競馬の神様と呼ばれた故・大川慶次郎氏が、かつて、競馬予想に「展開」という要素を初めて組み入れ、大きな評価を得た。今考えると「何を当たり前な」と思われるかもしれないが、昔の馬券予想など、そのレベルだったのだ。
それが今はどうであろう。展開や血統なんてのは古い話。現在、最もポピュラーなのは、馬の能力を数値化した「スピード指数」である。この指数により、馬の能力がほぼ把握できるようになり、予想の質は格段とレベルアップしたのである。
その結果どうなったのか?正しい指数を算出できる人間のみが儲かるようになり、さらに、その指数を使用する者が増えたおかげで、的中しても配当はつかない。ギャンブルとしての魅力は半減した。
この兆候をJ○Aが黙って見ているわけが無い。そこでJ○Aが考えたのが、レースそのものを操作することである。例えば、超高速馬場にすること。時計が速くなると、記録的なラップが続出したり、能力の低い馬も好時計を出せるようになり、指数の信頼性が落ちる。指数派の人間にとって、今の高速馬場だらけの競馬は頭の痛いところであろう。

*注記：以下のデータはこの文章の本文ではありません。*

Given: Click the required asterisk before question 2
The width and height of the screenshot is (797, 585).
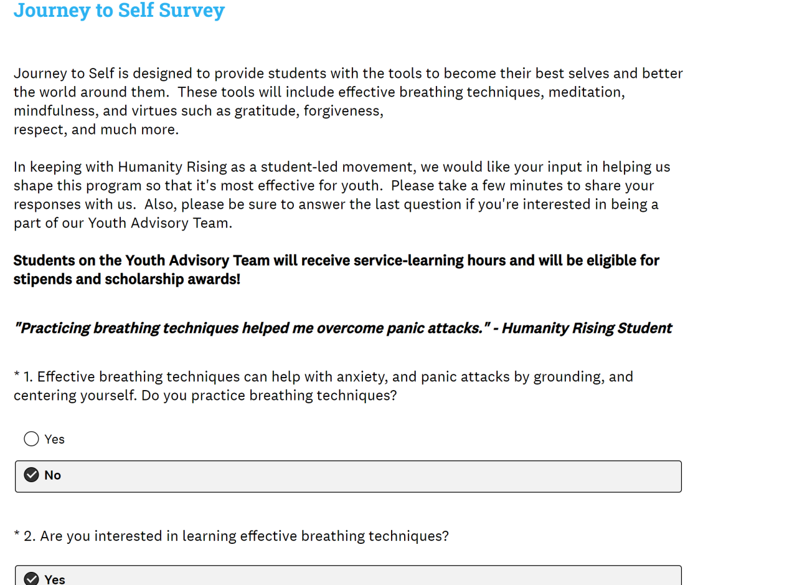Looking at the screenshot, I should [17, 536].
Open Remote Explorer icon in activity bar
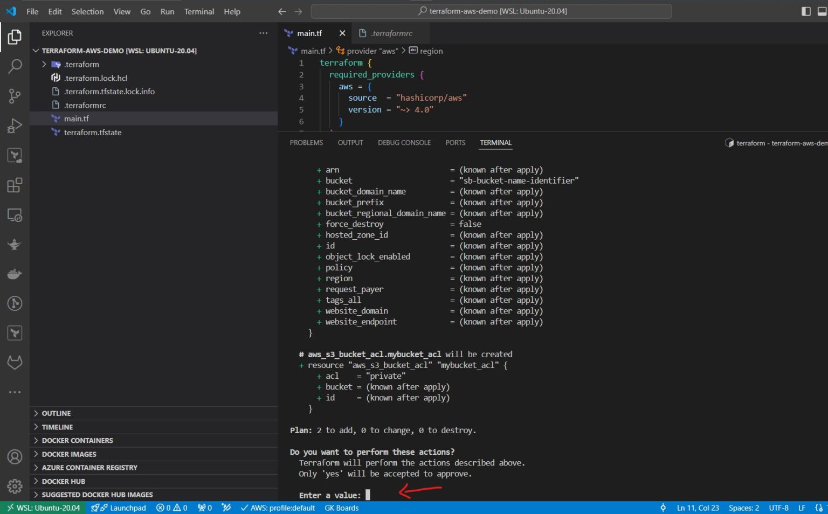 pos(15,215)
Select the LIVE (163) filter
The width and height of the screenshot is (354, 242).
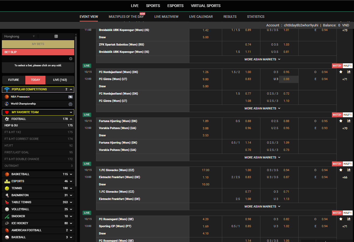tap(60, 80)
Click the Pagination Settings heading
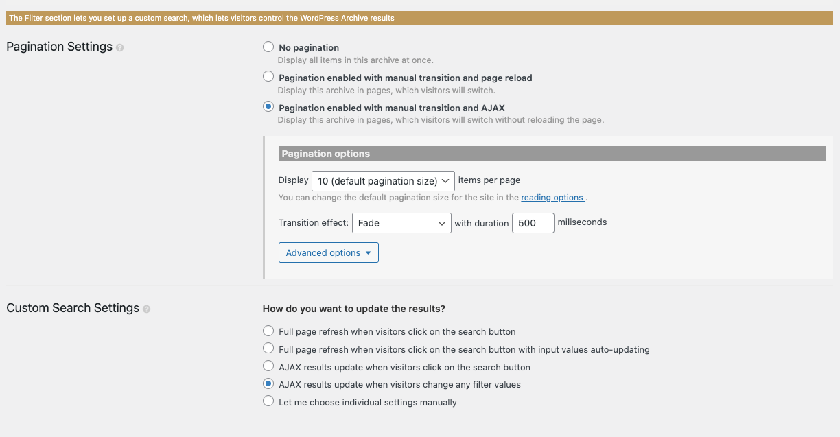 pyautogui.click(x=59, y=47)
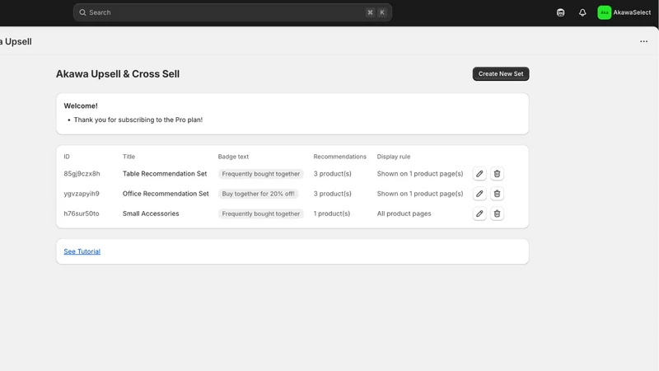Focus the Search input field
659x371 pixels.
pos(232,12)
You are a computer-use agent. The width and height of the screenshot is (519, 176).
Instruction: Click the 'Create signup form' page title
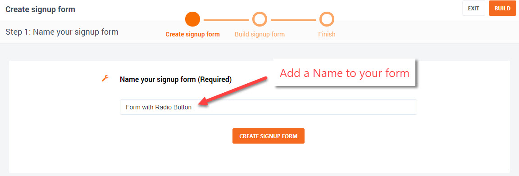tap(41, 9)
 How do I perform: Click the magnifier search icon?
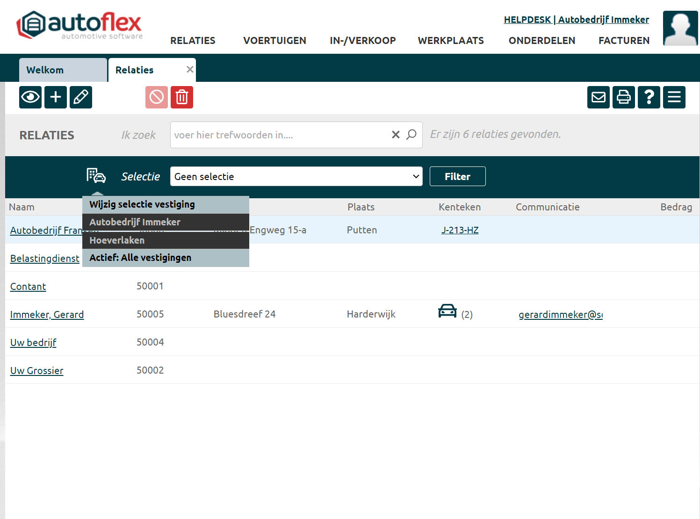pos(411,135)
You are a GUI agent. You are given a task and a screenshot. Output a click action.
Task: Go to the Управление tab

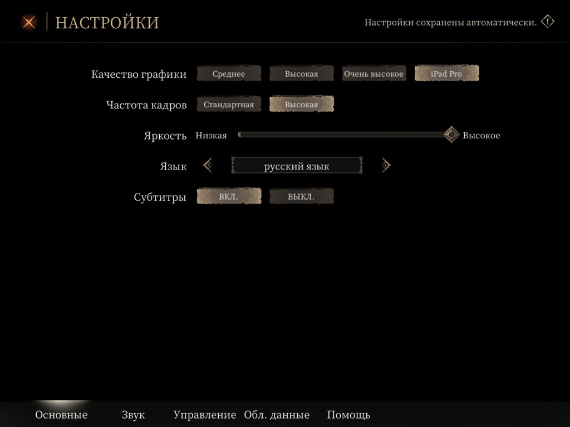(x=205, y=415)
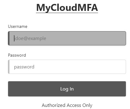Select the Password input field
The image size is (130, 109).
click(67, 67)
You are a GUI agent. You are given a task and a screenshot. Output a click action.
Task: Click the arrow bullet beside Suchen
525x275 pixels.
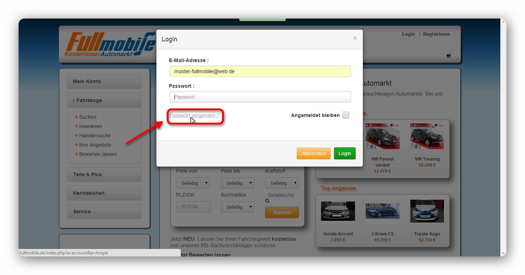[76, 117]
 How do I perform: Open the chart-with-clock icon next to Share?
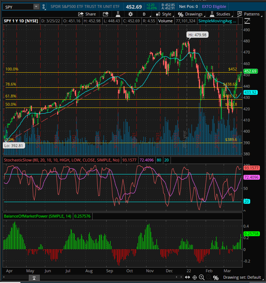coord(105,14)
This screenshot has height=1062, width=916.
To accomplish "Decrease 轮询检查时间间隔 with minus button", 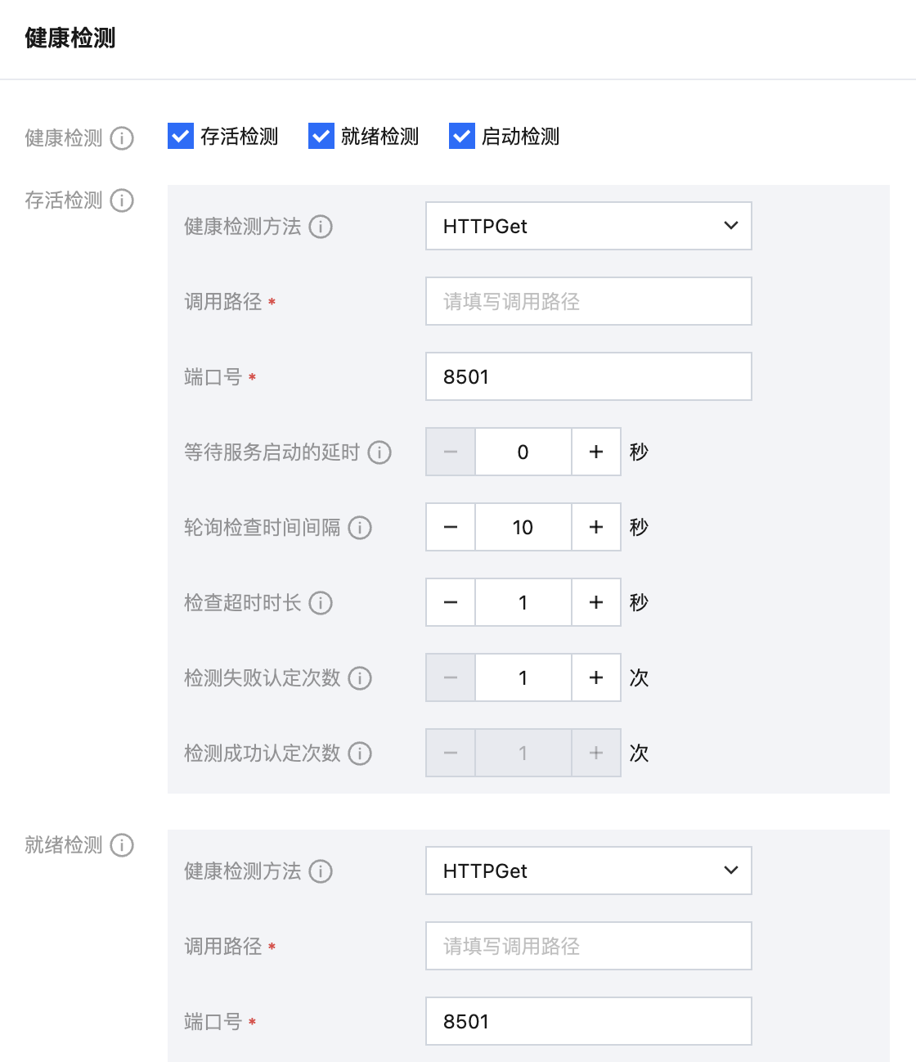I will click(451, 527).
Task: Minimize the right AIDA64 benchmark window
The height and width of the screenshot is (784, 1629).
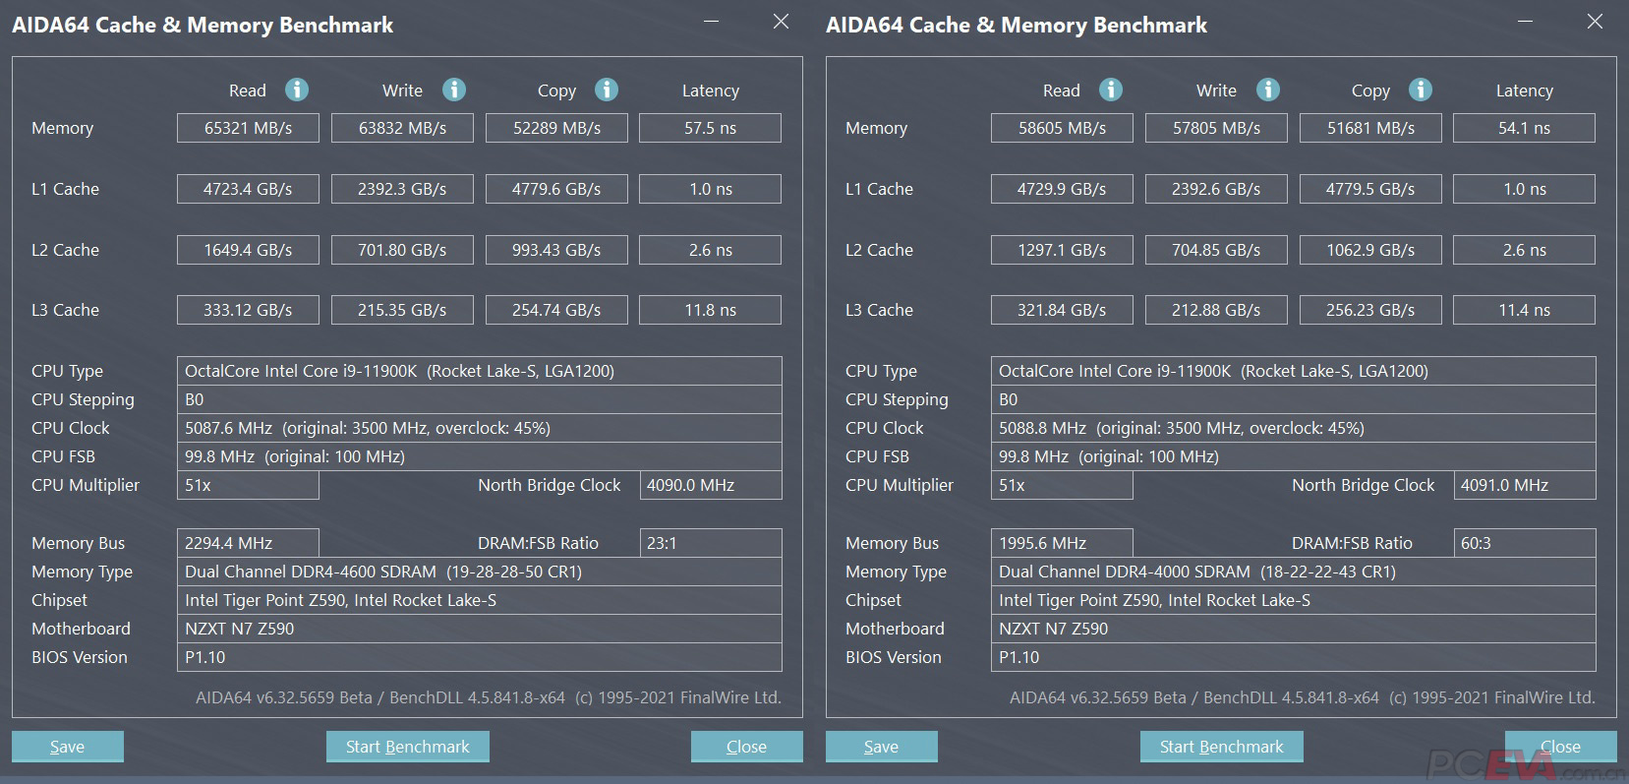Action: point(1526,22)
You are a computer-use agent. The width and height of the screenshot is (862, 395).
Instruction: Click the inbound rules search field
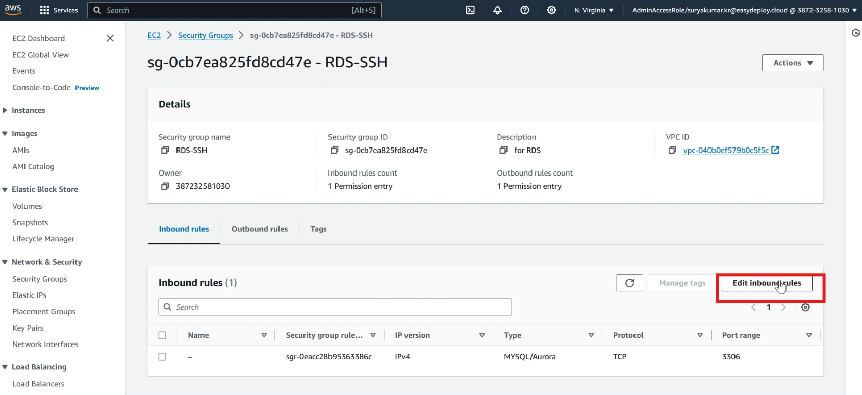[x=335, y=307]
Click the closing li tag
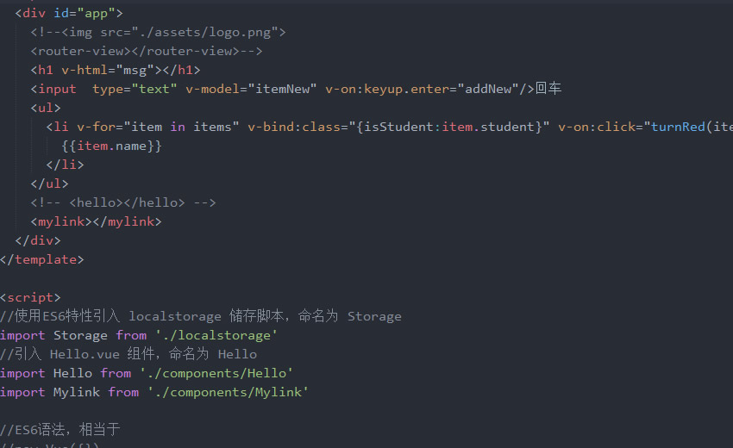This screenshot has width=733, height=448. [65, 165]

他にもJ○Aがレースをいじる例を挙げると、馬場の内と外に差をつける、枠を操作するなど、手はいくらでもある。こうして、いろんなトラップを仕掛けて、レースが単純に能力通りに決着することを防いでいるのだ。その理由は、競馬をギャンブルとして成立させるためである。
さて、レースをいじるのは、何もJ○Aだけではない。いわゆる「競馬関係者」というやつも、裏で競馬を自由に操っている。競馬は東西ともに、一つのトレセンに囲われている、いわば「ムラ社会」である。1年365日、ほぼ顔を合わせて生活しているものたちが、週末は真剣勝負をするライバルとなる……わけがなかろう。確かに、一部仲が悪い者もいるが、基本的には顔見知り同士が、助けあって生きているのだ。例えば、障害騎手。彼らは、一つのサークルのようなものを形成しており、そのものたちが一緒にレースをしているのだ。そんなレースを、毎回真剣勝負と思って馬券が買えるだろうか。こんなシーンが、競馬全体に散りばめられているのだ。引退騎手や調教師の馬が激走して、毎年話題になるが、こんなことは日常茶飯事行われているのだ。
さらに大がかりな仕掛けをできるのが馬主である。とくに独り勝ち状態にある社○系を中心にしたグループは、高いクラスになればなるほどレースにおける自分の軍団の占有率が高まり、レースを操りやすくなる。ここで、アナタが一つのレースに、多くの関係馬を出走させたとしよう。全ての馬を仕上げて、真剣勝負をさせるだろうか?きっと、この馬を勝負させ、こっちの馬はあそこで勝負と、うまく分けるだろう。実際には、そのようなことが毎度のレースで行われているのだ。
さらに現在の経済状況を考えてもらいたい。世の中は少しずつ景気が上がっているというが、それは一部の企業が大きく儲かっているに過ぎず、まだまだ経済的に苦しんでいる馬主は多いのだ。こうなると馬を買ってもらえない。困るのは牧場である。この解消のためにできること。それは馬主の馬を勝たせること、そして馬券で儲けさせ、そのお金で馬を買ってもらうことである。そのためにも、レースを操れる状況をつくることは大切なことである。
いろいろと書いてきたが、一体何を皆さんに言いたいのか。それは、「競馬は能力勝負ではない」こと。そして、「何かの力によってつくられている」ということである。だから、いくら競馬新聞を読み込もうが、レースを何度も見返そうが、スピード指数を極めようが、仕組まれたレースの前では、全て無駄になる。これが、競馬の最前線で生きてきた私が、皆さんにできる最高のアドバイスだ。
馬券で儲けるのはただ一つ、「このレースで何が仕組まれているのか?」、この「仕組み」を知らずして、馬券で儲けることはできないのだ!